* [EXERCISE]:
Lines below that include "computer" are the answer; copy each one.

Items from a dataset
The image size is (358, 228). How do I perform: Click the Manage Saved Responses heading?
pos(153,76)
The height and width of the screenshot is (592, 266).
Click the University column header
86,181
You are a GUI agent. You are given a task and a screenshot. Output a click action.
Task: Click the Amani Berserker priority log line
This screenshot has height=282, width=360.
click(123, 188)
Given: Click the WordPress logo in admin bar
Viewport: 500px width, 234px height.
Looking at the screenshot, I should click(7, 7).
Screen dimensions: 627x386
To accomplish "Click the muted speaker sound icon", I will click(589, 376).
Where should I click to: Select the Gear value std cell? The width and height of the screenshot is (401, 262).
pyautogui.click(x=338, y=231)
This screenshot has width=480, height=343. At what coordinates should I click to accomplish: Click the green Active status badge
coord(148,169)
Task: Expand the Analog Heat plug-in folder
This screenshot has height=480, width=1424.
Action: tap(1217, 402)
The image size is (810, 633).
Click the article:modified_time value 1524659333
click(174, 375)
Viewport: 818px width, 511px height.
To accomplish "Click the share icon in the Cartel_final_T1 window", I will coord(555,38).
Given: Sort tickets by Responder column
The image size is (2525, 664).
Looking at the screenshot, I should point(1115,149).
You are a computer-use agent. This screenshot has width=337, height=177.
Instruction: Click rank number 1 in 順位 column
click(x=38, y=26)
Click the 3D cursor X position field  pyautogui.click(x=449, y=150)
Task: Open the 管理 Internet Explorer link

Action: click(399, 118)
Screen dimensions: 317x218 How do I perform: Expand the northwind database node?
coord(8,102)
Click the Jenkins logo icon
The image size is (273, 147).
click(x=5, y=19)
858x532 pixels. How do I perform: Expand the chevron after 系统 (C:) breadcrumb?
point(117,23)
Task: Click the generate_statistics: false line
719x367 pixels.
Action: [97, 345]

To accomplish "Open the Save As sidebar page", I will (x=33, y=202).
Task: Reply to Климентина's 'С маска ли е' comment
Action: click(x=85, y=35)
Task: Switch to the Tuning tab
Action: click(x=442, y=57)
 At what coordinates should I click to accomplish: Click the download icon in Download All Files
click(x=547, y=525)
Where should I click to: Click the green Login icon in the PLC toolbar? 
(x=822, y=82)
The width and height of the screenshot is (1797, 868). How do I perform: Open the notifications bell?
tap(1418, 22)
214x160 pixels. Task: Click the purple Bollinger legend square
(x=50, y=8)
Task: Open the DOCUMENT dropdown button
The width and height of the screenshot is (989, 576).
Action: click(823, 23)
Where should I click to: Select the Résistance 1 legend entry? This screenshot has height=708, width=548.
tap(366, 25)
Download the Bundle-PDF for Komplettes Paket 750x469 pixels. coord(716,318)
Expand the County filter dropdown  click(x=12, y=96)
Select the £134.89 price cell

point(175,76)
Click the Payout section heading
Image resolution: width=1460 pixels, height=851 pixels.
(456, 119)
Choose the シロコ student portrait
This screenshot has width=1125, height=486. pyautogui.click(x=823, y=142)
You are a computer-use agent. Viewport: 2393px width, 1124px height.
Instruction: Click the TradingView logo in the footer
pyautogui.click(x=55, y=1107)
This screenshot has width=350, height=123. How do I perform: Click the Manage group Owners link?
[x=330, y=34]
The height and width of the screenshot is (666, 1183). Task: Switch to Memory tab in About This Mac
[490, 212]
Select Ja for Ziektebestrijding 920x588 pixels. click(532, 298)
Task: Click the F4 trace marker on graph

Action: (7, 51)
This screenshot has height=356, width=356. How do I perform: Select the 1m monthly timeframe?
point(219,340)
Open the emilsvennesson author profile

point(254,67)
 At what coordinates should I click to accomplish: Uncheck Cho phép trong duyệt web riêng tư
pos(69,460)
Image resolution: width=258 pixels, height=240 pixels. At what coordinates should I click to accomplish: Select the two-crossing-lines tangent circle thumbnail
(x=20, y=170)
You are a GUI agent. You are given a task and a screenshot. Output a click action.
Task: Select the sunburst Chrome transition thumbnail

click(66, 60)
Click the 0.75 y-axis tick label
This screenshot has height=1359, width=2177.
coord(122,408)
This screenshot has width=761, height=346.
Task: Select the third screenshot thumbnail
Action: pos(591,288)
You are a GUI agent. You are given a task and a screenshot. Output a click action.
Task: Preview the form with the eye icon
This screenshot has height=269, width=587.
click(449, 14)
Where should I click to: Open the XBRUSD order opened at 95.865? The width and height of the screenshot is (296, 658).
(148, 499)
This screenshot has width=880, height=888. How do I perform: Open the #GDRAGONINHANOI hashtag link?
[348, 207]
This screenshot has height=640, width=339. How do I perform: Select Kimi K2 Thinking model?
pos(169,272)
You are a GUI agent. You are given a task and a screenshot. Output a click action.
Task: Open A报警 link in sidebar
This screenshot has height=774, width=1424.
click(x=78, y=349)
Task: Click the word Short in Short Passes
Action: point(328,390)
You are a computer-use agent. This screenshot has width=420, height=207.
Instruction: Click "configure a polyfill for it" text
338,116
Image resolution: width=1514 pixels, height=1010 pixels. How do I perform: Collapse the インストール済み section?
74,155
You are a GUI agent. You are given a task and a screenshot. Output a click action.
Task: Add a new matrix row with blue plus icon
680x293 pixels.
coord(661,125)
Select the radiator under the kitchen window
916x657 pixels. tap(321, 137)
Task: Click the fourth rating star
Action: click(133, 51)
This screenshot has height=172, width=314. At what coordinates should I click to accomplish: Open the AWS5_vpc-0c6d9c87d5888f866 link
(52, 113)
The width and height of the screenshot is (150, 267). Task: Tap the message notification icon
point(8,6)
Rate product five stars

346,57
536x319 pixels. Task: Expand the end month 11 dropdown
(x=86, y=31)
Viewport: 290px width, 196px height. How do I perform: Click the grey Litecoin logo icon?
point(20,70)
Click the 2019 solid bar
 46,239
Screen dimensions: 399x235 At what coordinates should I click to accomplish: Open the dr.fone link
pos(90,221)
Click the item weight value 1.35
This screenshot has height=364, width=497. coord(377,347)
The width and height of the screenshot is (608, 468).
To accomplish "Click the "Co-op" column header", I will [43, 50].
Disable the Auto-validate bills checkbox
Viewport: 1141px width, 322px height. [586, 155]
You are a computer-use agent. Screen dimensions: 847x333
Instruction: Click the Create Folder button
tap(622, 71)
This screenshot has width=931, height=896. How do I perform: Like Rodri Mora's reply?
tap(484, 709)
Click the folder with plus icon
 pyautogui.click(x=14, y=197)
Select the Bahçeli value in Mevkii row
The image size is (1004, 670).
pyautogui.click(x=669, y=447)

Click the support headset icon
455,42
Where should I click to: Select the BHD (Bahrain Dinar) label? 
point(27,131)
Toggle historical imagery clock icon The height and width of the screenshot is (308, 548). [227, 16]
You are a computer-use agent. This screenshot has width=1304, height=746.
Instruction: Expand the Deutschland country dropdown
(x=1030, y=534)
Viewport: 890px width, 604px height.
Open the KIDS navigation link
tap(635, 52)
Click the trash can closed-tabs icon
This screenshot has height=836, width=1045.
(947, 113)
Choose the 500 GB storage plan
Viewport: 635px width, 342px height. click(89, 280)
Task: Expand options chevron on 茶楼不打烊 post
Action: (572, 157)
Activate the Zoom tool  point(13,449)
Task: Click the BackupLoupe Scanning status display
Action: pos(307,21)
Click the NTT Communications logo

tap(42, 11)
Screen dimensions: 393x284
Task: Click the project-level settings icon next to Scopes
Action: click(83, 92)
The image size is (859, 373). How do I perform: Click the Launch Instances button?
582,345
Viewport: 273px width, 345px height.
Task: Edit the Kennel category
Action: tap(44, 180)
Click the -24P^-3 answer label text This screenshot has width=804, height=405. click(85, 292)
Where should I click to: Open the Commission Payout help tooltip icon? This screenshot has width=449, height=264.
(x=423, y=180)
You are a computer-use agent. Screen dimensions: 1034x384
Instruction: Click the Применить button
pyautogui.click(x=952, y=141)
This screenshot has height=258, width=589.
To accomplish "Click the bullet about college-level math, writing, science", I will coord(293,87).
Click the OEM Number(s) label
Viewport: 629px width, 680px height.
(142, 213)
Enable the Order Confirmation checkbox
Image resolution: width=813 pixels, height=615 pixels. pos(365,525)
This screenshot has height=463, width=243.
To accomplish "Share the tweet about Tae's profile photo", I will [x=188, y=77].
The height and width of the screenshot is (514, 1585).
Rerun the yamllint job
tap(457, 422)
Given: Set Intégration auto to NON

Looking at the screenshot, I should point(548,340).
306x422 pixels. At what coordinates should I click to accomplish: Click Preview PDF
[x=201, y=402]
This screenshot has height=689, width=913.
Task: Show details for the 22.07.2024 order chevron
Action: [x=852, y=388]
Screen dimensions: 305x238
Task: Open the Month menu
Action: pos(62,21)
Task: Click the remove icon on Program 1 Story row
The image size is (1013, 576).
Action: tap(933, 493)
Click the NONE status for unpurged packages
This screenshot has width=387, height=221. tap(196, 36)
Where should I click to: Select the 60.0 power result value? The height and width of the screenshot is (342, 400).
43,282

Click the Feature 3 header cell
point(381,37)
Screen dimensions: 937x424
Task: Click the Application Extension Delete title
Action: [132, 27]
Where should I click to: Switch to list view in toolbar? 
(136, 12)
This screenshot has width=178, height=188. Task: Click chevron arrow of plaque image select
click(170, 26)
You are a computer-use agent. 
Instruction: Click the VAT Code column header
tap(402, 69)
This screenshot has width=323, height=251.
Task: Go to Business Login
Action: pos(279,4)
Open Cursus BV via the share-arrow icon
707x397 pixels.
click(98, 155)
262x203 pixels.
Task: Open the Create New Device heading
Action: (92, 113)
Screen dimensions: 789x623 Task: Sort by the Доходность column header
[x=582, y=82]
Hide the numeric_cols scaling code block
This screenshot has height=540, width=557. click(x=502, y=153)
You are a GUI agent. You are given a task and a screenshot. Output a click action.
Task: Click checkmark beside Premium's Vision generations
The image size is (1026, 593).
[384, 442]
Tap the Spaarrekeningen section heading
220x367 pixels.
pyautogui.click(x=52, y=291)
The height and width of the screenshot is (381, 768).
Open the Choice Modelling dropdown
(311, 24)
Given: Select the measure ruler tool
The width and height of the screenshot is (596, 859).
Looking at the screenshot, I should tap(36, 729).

* [YOUR RESPONSE]:
You are a computer-use agent. This screenshot has width=337, height=177.
You are a computer-use agent. Viewport: 2393px width, 1124px height.
You are a computer-use agent. This screenshot has width=420, height=207.
You are a computer-use agent. Screen dimensions: 847x333
You are a computer-use agent. This screenshot has width=1304, height=746.
You are a computer-use agent. Screen dimensions: 1034x384
You are a computer-use agent. 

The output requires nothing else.